» **Data records**:
== Segment start ==

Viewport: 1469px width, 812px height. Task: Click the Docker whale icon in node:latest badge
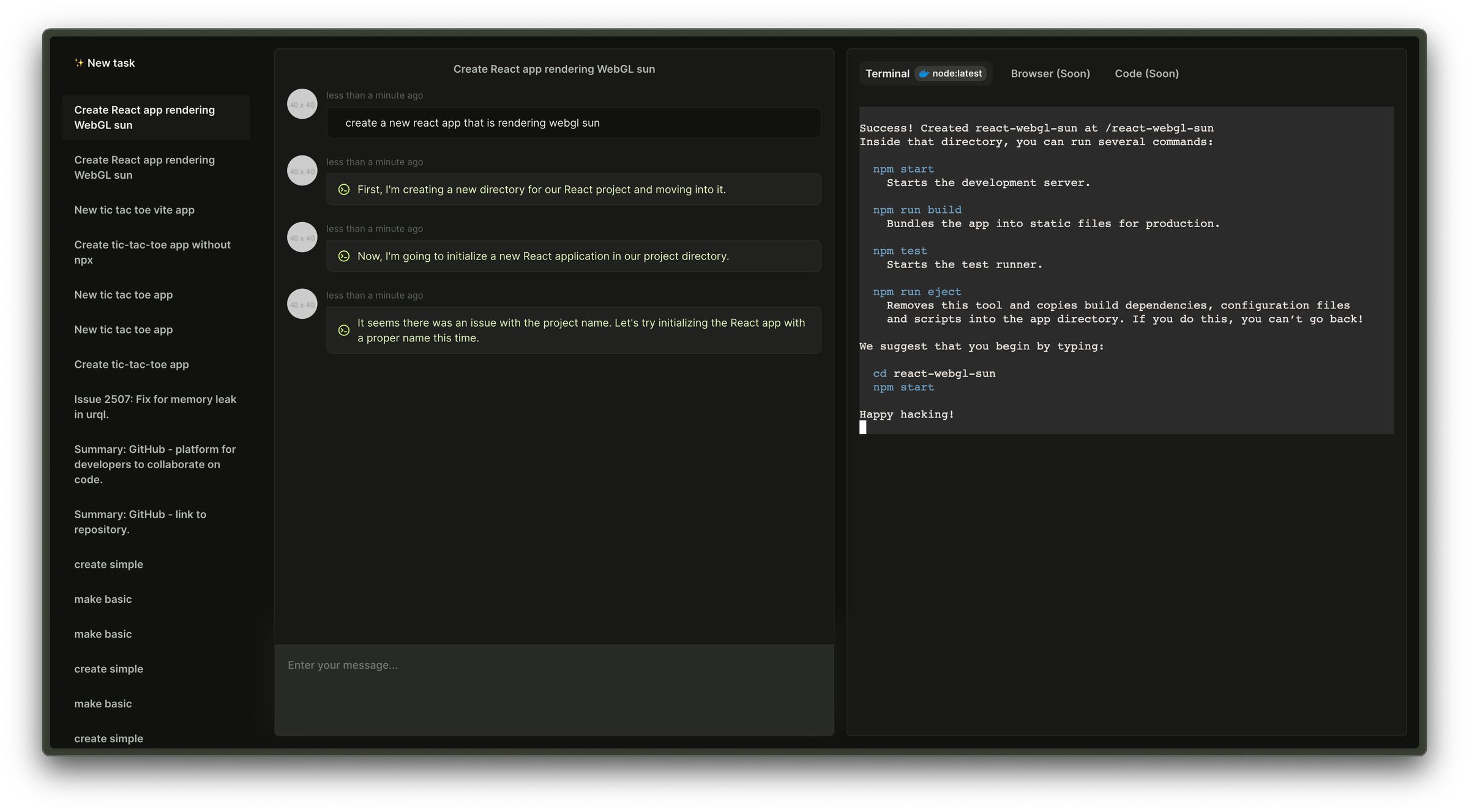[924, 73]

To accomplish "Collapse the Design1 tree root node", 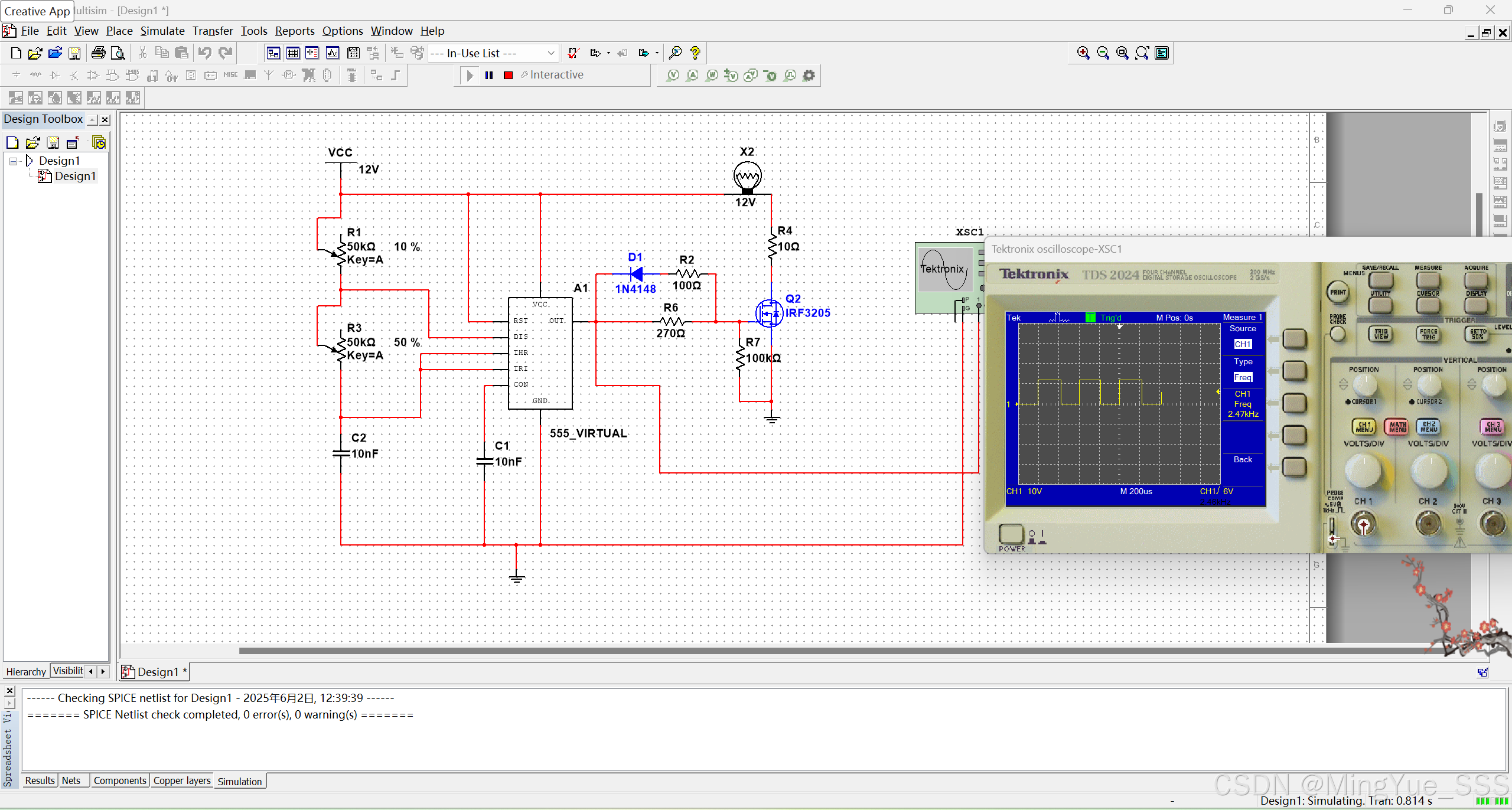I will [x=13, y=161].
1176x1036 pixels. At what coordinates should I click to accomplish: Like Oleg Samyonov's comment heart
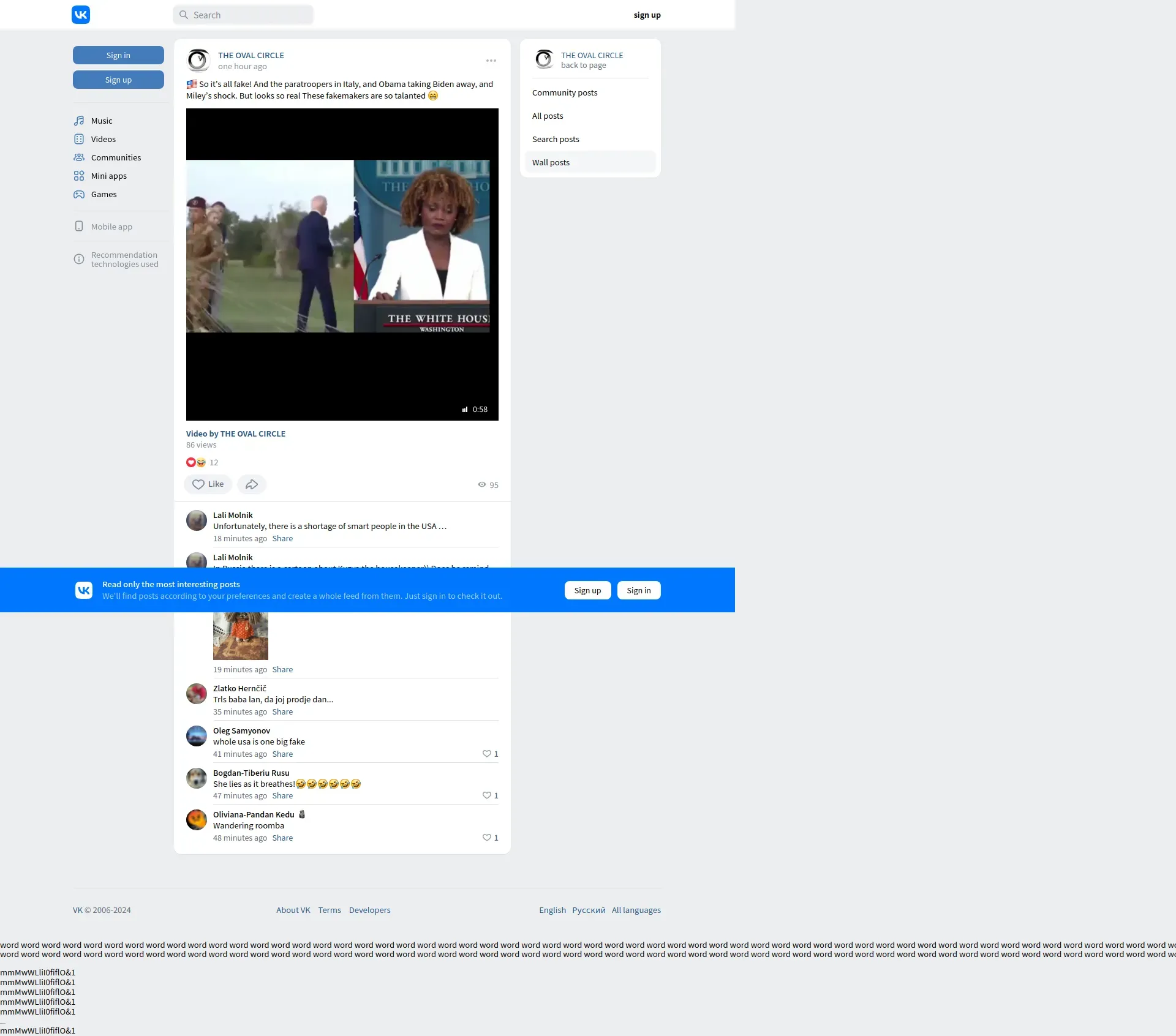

== Segment end ==
== Segment start ==

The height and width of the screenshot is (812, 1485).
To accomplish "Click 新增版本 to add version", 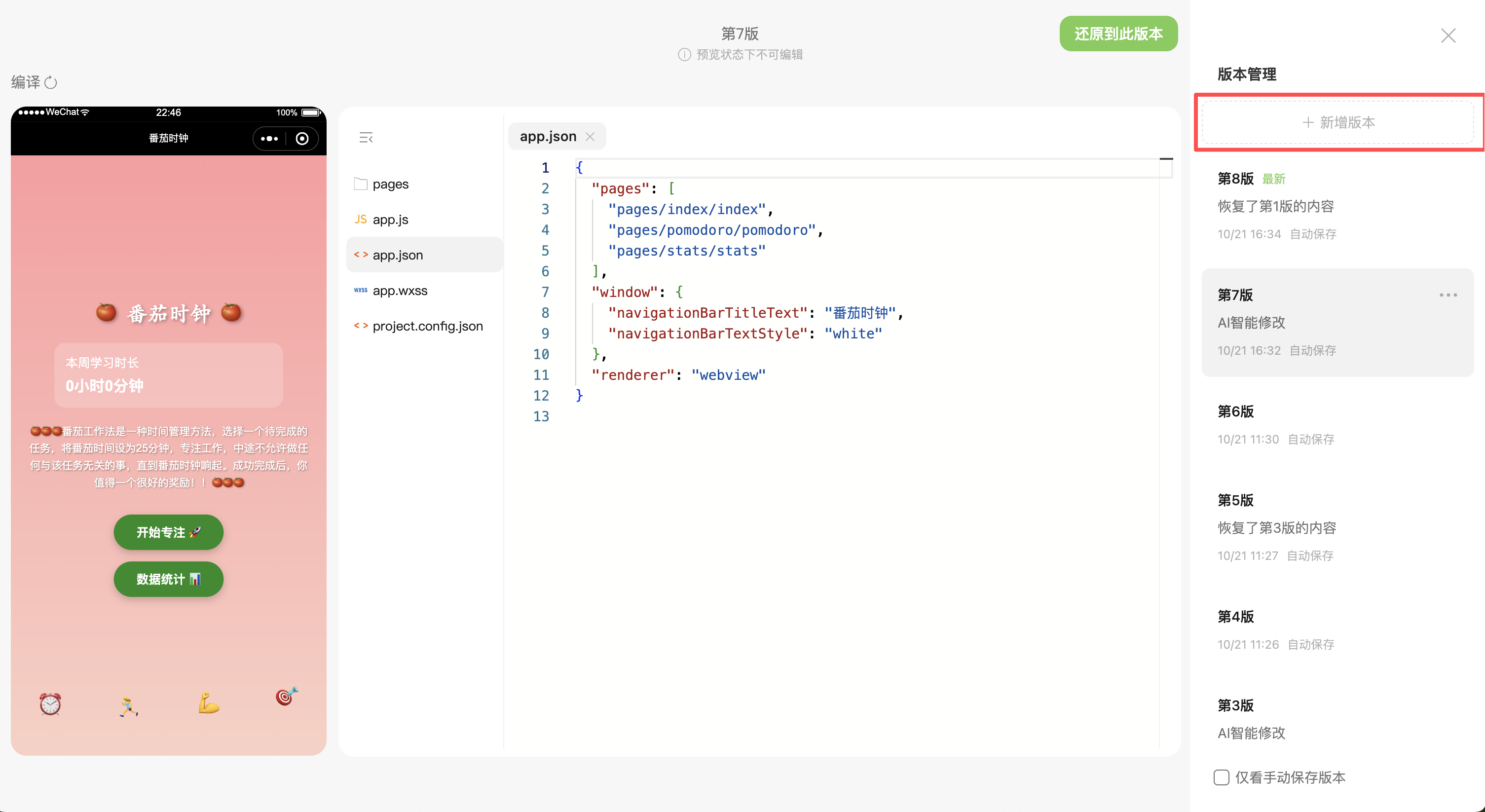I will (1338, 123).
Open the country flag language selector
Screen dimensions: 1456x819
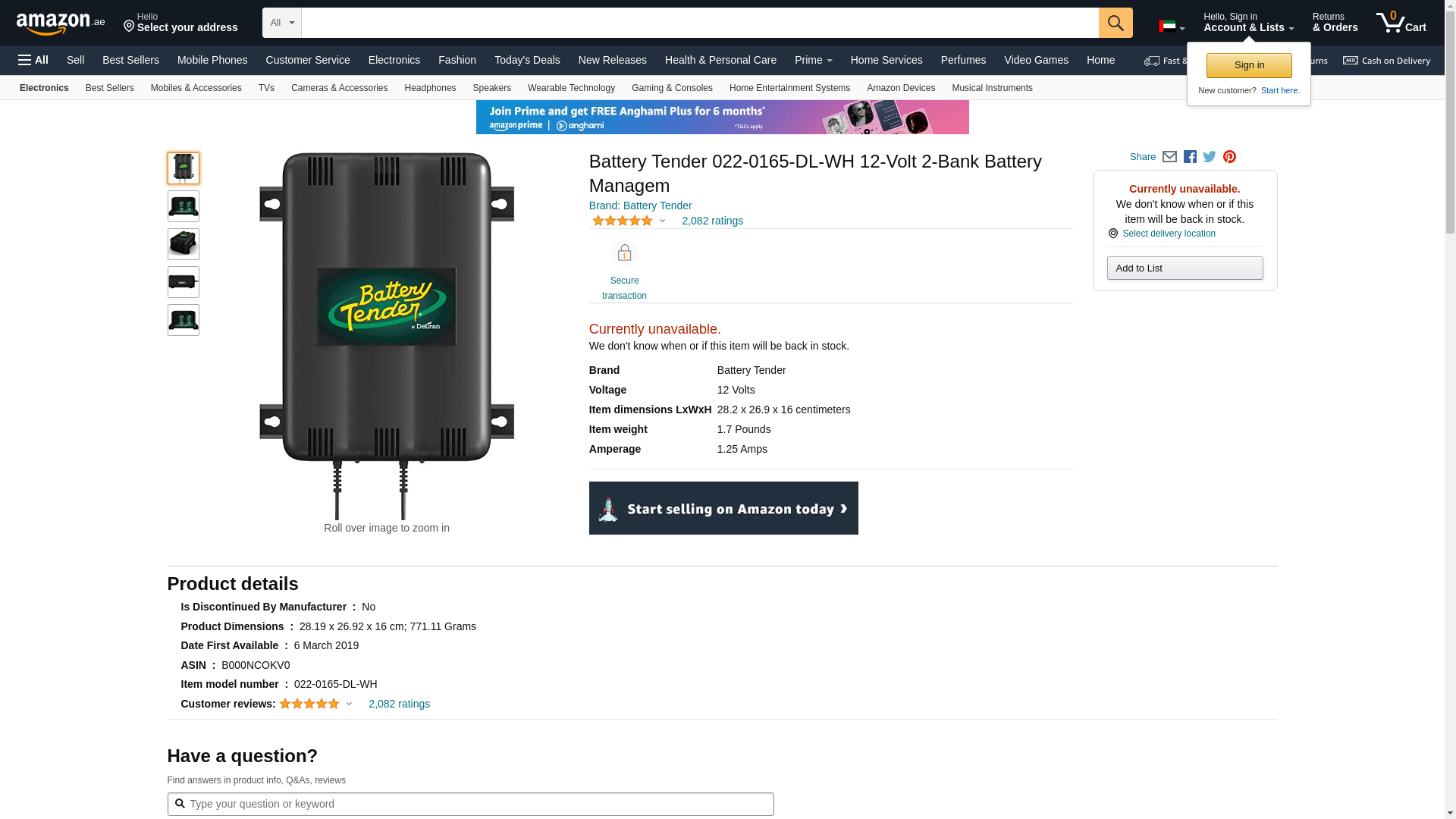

== Segment end ==

» **Task brief**: Beginning with the line containing "Open the country flag language selector" in the material above, copy every line exactly until you have copied the line containing "Screen dimensions: 1456x819".

» **Response to this exercise**:
Open the country flag language selector
Screen dimensions: 1456x819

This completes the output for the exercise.